Transverse section surfaces showing macroanatomical development in M. aff. quinquepartita. In all sections the central white area is pith; the black arrow marks the outer limit of the juvenile wood and the white arrow marks the outer limit of the adult lianoid wood. (A) Large, self-supporting stem with narrow pith, homogeneous, dense, stiff wood and narrow band of cortical tissues and bark. This kind of organization is typical of large self-supporting shrub-like stems growing in the absence of supports. (B) Mature climbing stem showing a narrow pith, a band of dense juvenile wood and abrupt transition to less dense wood with abundant large-diameter vessels and a broad band of cortical tissue and bark. This kind of organization is typical of plants that are irreversibly attached to surrounding vegetation by wide-angled branches. (C) Young climbing axis showing narrow pith, large proportion of dense stiff, juvenile wood and narrow band of external cortex.
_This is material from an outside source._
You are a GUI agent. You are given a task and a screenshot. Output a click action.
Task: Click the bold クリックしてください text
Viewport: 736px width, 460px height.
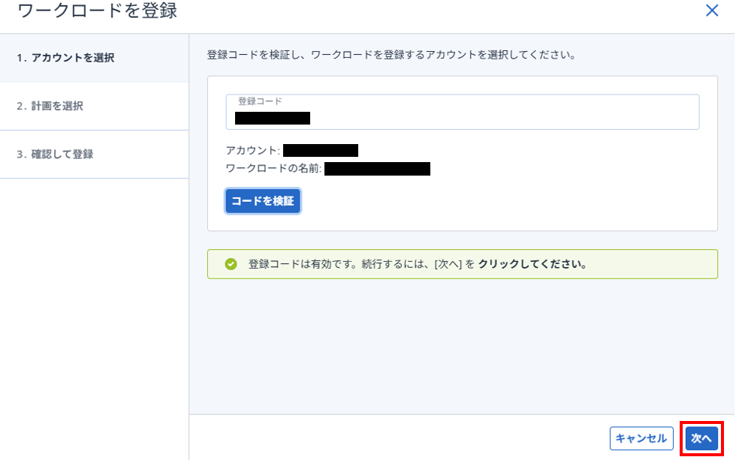click(x=532, y=265)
This kind of organization characterizes the stiffest stems of M. aff. quinquepartita, characteristic of vertical stems that are lightly attached to host supports via petiole bases.

Fig. 6.

(A) Transverse section (TS) of juvenile wood; (B) TS of lianoid wood; (C) TS of dense juvenile wood – note presence of abundant starch bodies; (D) TS of lianoid wood – note larger lumen size and thinner wall thickness of fibre tissue compared with the juvenile wood observed. Scale bars: (A, B) = 500 µm; (C, D) = 50 µm.